**TEXT TO READ:**

8. Recommender Systems Flashcards
What is the utility function for the formal model?
u: X x S -> R
Where X is a set of customers, S is a set of items, and R is a rating.
Essentially, we get a rating for each customer/item pairing
What are the key problems associated with the formal model for recommender systems?
- Gathering known ratings to fill the utility matrix
- Extrapolating unknown ratings from known ones
- Evaluating extrapolation methods in terms of success or performance
What are the 2 ways we can collect ratings for the utility matrix?
- Explicitly asking people to rate items which doesn’t work well in practice
- Implicitly learning ratings from user actions
What are the approaches to recommender systems for extrapolating utilities?
- Content-based
- Collaborative
- Latent factor based
Why is extrapolating utilities a problem?
Most people have not rated most items
New items have no ratings
New users have no history
Not much info to extrapolate from
What is the main idea behind a content-based recommendation system?

**INFORMATION PROVIDED:**
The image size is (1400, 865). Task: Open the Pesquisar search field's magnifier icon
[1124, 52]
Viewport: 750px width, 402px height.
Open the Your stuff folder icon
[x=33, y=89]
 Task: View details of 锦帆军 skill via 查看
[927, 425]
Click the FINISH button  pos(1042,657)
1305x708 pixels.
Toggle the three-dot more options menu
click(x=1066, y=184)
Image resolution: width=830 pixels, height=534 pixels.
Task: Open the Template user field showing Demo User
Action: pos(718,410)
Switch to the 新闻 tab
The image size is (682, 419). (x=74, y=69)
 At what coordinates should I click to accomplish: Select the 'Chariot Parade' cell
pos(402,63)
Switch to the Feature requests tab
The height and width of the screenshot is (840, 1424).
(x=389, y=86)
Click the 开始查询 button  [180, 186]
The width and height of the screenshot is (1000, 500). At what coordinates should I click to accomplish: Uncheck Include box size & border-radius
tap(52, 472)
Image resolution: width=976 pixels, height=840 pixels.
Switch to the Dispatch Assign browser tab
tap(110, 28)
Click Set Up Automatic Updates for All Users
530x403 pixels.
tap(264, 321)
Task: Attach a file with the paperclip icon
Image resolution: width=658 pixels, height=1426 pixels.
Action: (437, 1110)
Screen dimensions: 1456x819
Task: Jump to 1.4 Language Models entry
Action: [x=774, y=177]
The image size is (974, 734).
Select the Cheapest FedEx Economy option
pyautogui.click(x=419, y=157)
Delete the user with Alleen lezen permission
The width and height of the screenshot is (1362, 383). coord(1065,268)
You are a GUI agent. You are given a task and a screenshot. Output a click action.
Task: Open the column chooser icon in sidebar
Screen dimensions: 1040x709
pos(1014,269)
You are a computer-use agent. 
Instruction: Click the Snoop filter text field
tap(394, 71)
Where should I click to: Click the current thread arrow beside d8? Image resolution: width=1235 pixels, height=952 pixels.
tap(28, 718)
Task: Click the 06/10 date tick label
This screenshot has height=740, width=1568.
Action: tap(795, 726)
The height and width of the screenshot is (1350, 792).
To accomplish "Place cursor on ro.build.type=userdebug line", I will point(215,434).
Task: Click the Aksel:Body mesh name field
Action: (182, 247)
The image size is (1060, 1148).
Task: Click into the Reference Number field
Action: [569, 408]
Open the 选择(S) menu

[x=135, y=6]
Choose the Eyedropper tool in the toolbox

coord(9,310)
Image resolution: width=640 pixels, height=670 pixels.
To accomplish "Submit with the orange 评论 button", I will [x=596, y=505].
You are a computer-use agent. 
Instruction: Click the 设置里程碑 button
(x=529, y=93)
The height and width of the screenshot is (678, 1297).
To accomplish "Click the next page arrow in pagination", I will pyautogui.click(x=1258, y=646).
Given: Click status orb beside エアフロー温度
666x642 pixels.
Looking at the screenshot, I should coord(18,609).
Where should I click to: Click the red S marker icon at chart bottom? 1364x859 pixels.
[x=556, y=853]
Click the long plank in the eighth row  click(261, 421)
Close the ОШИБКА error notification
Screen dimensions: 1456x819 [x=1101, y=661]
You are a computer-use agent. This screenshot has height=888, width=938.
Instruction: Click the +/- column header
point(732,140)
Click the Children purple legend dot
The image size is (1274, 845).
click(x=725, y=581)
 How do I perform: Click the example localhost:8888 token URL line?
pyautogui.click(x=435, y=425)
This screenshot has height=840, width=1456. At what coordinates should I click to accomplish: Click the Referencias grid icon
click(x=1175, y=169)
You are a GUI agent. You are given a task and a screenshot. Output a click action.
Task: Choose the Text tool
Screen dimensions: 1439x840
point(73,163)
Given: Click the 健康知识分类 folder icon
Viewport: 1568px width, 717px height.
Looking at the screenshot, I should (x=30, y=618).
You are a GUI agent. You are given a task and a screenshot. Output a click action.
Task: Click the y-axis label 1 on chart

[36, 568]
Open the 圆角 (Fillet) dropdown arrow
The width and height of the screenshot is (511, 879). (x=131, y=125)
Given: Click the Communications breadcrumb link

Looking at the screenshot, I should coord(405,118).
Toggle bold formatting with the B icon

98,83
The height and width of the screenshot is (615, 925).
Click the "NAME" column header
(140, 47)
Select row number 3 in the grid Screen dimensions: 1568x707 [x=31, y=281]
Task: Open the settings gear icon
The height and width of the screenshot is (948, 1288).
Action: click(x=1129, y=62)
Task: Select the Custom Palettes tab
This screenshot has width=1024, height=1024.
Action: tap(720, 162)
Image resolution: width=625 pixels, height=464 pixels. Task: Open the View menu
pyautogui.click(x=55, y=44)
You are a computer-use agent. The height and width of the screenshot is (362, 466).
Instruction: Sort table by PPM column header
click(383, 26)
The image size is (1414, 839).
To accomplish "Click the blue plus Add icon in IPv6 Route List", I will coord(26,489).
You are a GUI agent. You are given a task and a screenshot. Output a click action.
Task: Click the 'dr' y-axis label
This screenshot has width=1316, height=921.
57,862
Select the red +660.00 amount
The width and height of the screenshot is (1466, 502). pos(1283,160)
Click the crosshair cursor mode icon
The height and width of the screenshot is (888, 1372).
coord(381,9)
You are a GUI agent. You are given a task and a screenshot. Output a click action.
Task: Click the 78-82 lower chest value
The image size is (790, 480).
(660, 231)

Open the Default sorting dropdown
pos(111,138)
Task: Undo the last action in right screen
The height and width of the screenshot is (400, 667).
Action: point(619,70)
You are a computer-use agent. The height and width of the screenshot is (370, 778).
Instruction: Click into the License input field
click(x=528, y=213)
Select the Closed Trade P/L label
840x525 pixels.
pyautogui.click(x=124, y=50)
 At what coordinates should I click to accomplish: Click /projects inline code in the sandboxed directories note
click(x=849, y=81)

**GIVEN TASK:** Continue the recommender systems flashcards from where they stop.

**FINAL RESULT:**
To recommend items to customer x that are similar to previous items rated highly by that customer
What is an item profile?
A set of features. It is convenient to think of it has a vector with one dimension per feature
What is the prediction heuristic for content-based recommendation systems?
Given a user profile x and item profile i, estimate u(x, i) using cosine similarity between x and i
What is a user profile and how can we calculate it?
When a user has rated items each with their own profile, we create a user profile using the weighted average of rated item profiles or we can weight them by the difference from the average rating for that item
What are the pros of the content-based recommendation system?
- No need for data on other users
- Able to recommend to users with unique tastes
- Able to recommend new and unpopular items
- Able to provide explanations of recommendations by listing the content features that caused it to be selected
What are the cons of the content-based recommendation system?
- Finding the appropriate features is hard
- Recommendations for new users is difficult
- May be overspecialization where it never recommends items outside of the content profile
- Unable to exploit quality judgements from other users
What is the goal of a collaborative filtering system?
Finding a set N of other users whose ratings are similar to user x’s ratings. We estimate x’s ratings based on ratings of users in N
What is the formula for Jaccard Similarity when we have sets of ratings for users A and B?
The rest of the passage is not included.